The role of the subtalar joint in compensating for frontal malalignments of the knee joint is discussed to be crucial [27, 38]. Reasons for that are biomechanical cadaver studies, which could show that varus/valgus malalignments of the knee joint led to significantly altered contact pressure distributions in the ankle joint, especially when the ROM of the subtalar joint was fixed [39, 40]. In case of a decreased ROM of the subtalar joint, compensation of valgus/varus malalignments in the knee joint might then take place in the ankle joint and lead to ankle osteoarthritis [27, 38]. A recent study, however, found that in patients with osteoarthritis of the knee joint, higher degrees of varus or valgus deformation at the knee joint were not associated with a decrease or increase of the ROM of the subtalar joint [41]. Clinically measuring the ROM of the subtalar joint is inaccurate because the ROM of the subtalar joint is a combination of the movement of the joint itself and the stability of the medial and lateral ligaments of the ankle joint. The study therefore also concluded that frontal knee deformities do not attenuate ankle ligaments and do not provoke ankle instabilities.

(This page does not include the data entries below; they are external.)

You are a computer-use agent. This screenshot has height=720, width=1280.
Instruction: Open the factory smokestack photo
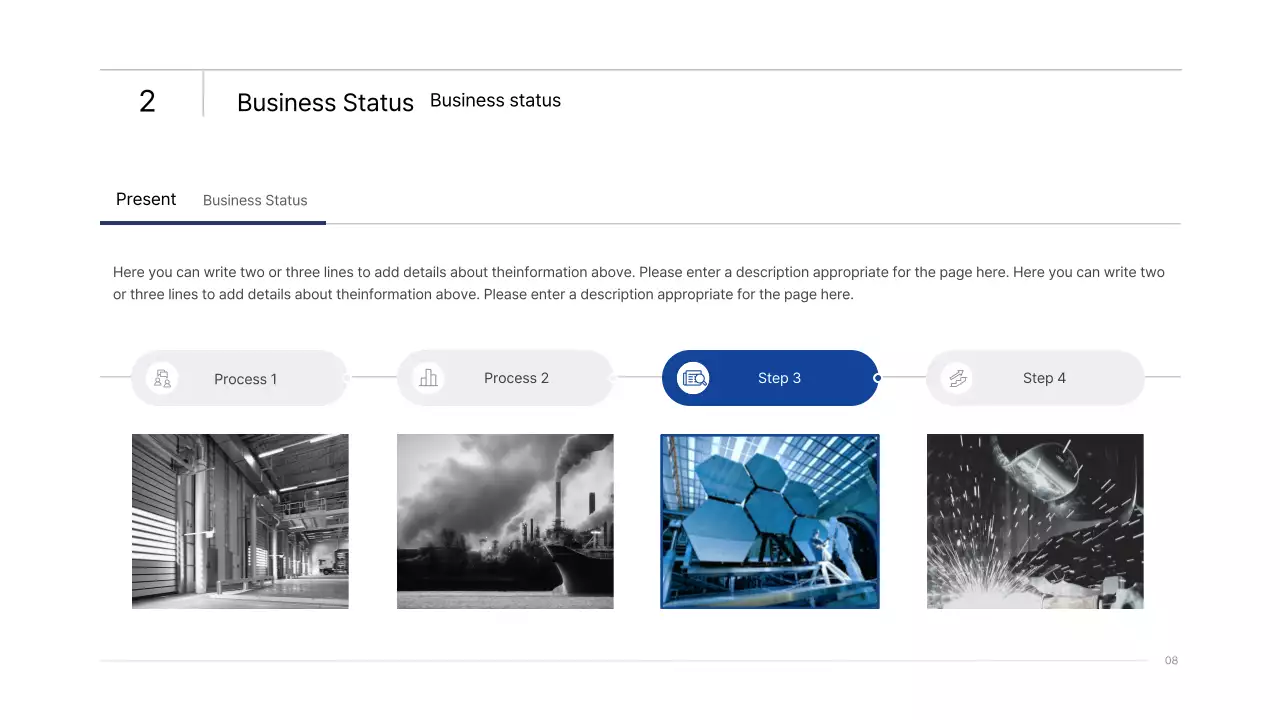[505, 521]
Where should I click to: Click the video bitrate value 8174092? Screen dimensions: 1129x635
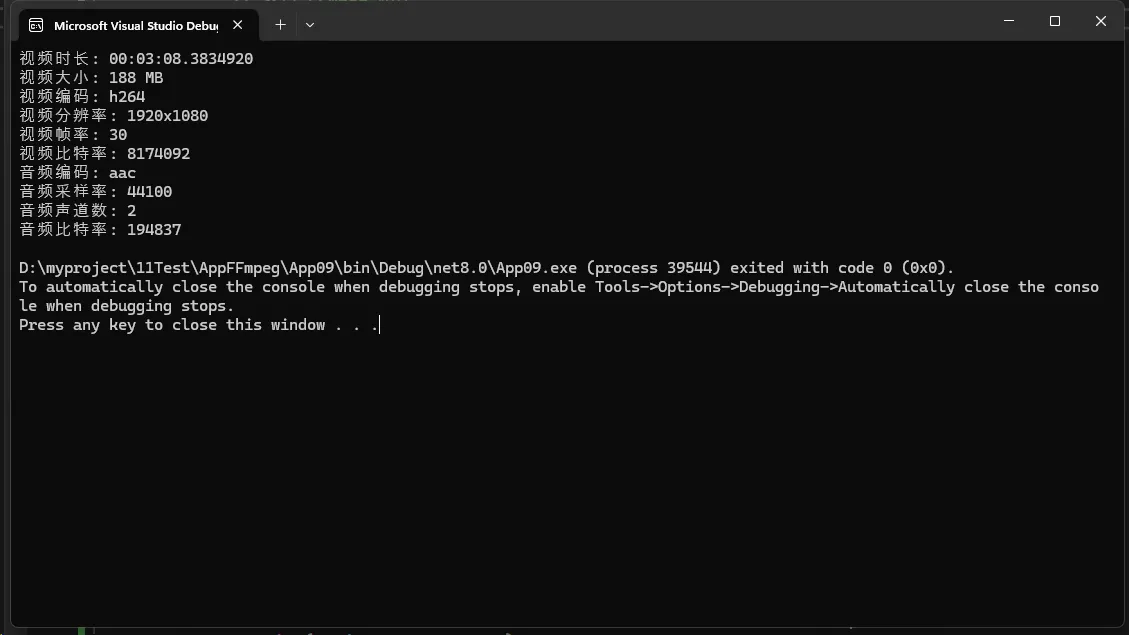coord(158,154)
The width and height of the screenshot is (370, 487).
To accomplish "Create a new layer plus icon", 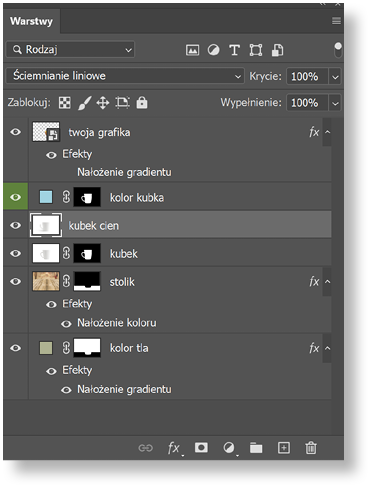I will click(284, 448).
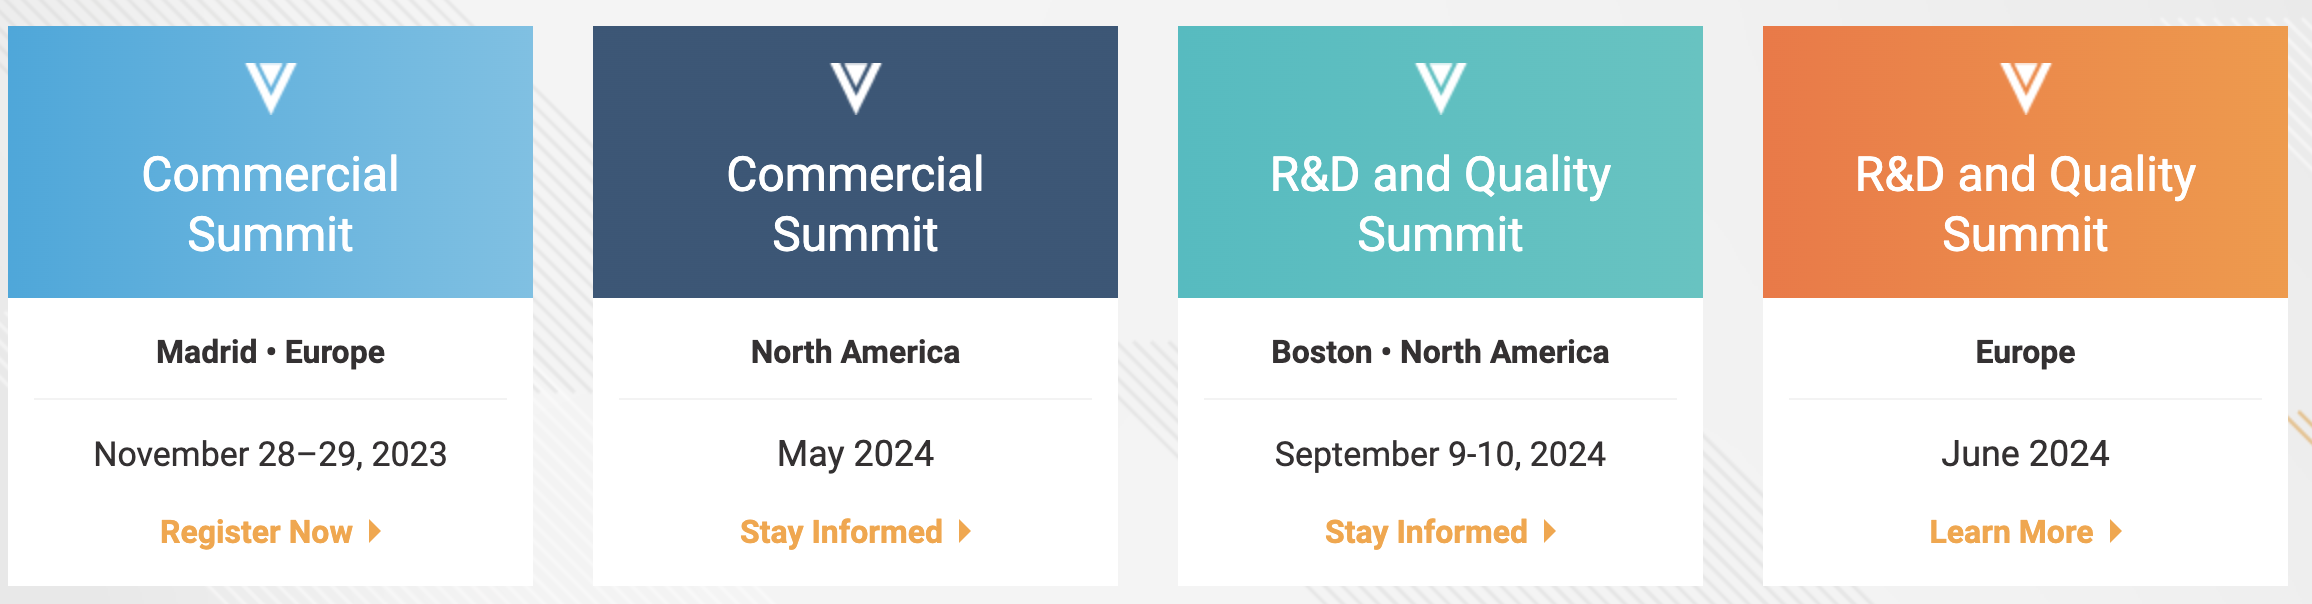Select Stay Informed under September 9-10, 2024

(1426, 532)
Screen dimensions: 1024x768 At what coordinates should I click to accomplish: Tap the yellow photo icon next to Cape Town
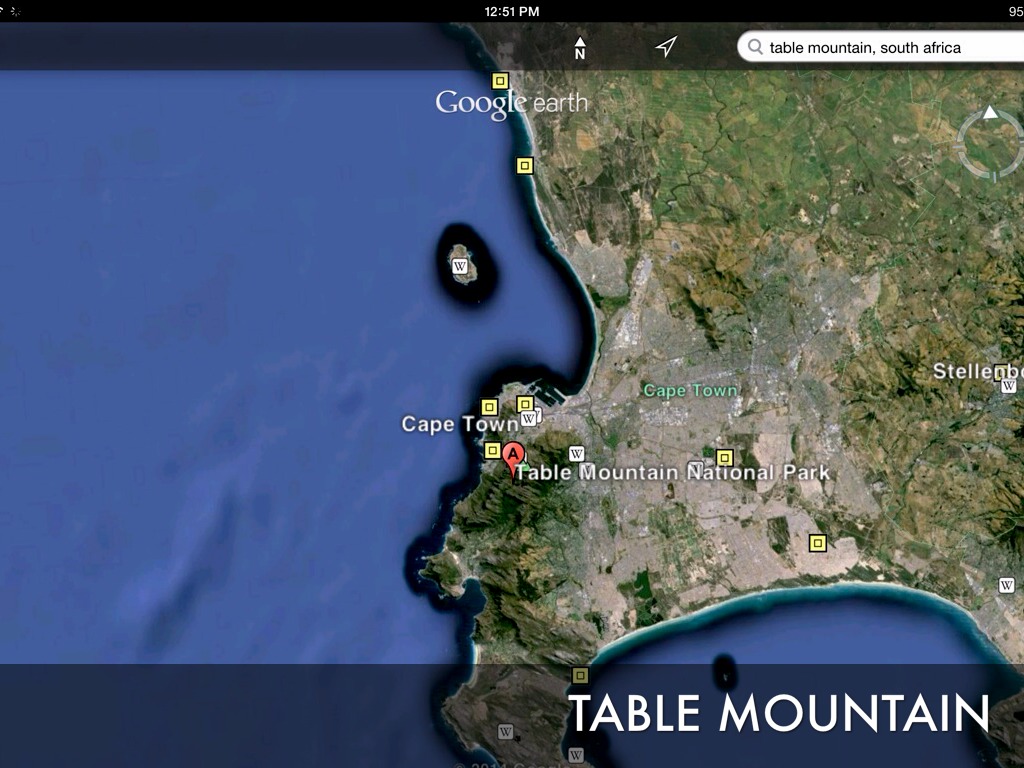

Other studies reported on increased pain and impaired function of the ankle joint following TKA, particularly in high-grade varus or valgus knee osteoarthritis when the mechanical axis was corrected beyond > 10–15° [5,6,7,8]. But these studies could not clarify whether TKA leads to the onset or progression of ankle pain or if the ankle pain had already been present but was masked by symptoms of knee osteoarthritis. Tallroth et al. reported in their study of patients undergoing TKA that almost 30% of the study cohort presented with a coexisting osteoarthritis in the ankle joint, and higher grades of preoperative malalignment were associated with worse osteoarthritis grades in the ankle joint [42].

Similarly, it has been reported that organ donors who showed degenerative changes in the ankle joint also had cartilage defects in the knee joint [43]. It was therefore suggested that degenerative changes in the ankle joint can influence the knee joint, too. It needs to be discussed if the hindfoot deformation (the radiological valgus and varus position as seen in this study) was the primary cause of the limb axis deviation and the knee frontal plane deformity a consequence thereof. In another study on the relationship between cartilage wear of the knee and ankle joint using organ donors, it was found that if the knee joints of the donors had a high-grade cartilage degeneration, the ankle joints had degenerative changes, too. But the reverse was never the case [44].

In the present study, the ankle alignment was also evaluated radiologically to screen for signs of osteoarthritis. Contrary to Tallroth’s study, the mean TT was physiologic in both groups [33]. Nevertheless, measurements of the TT indicated that in valgus patients, the TT was oriented in valgus and in varus patients, and the TT was oriented in varus. And this association was found to be significantly correlated. These observations support the findings of the gait analysis, because due to an insufficient compensation mechanism in the subtalar joint, knee varus and valgus led to an increase of lateral or medial joint narrowing in the ankle joint.

These results should be taken into account when treating patients with varus or valgus osteoarthritis of the knee. In varus osteoarthritis, insoles with a lateral arch support could help to medialize the gait line. And in valgus osteoarthritis, insoles with a medial arch support could help to lateralize the gait line.

Conclusions

High-grade frontal malalignments of the knee joint cannot be sufficiently compensated by the hindfoot. These results should be taken into account when treating patients with varus or valgus osteoarthritis of the knee by, e.g., using insoles with a medial or lateral arch support.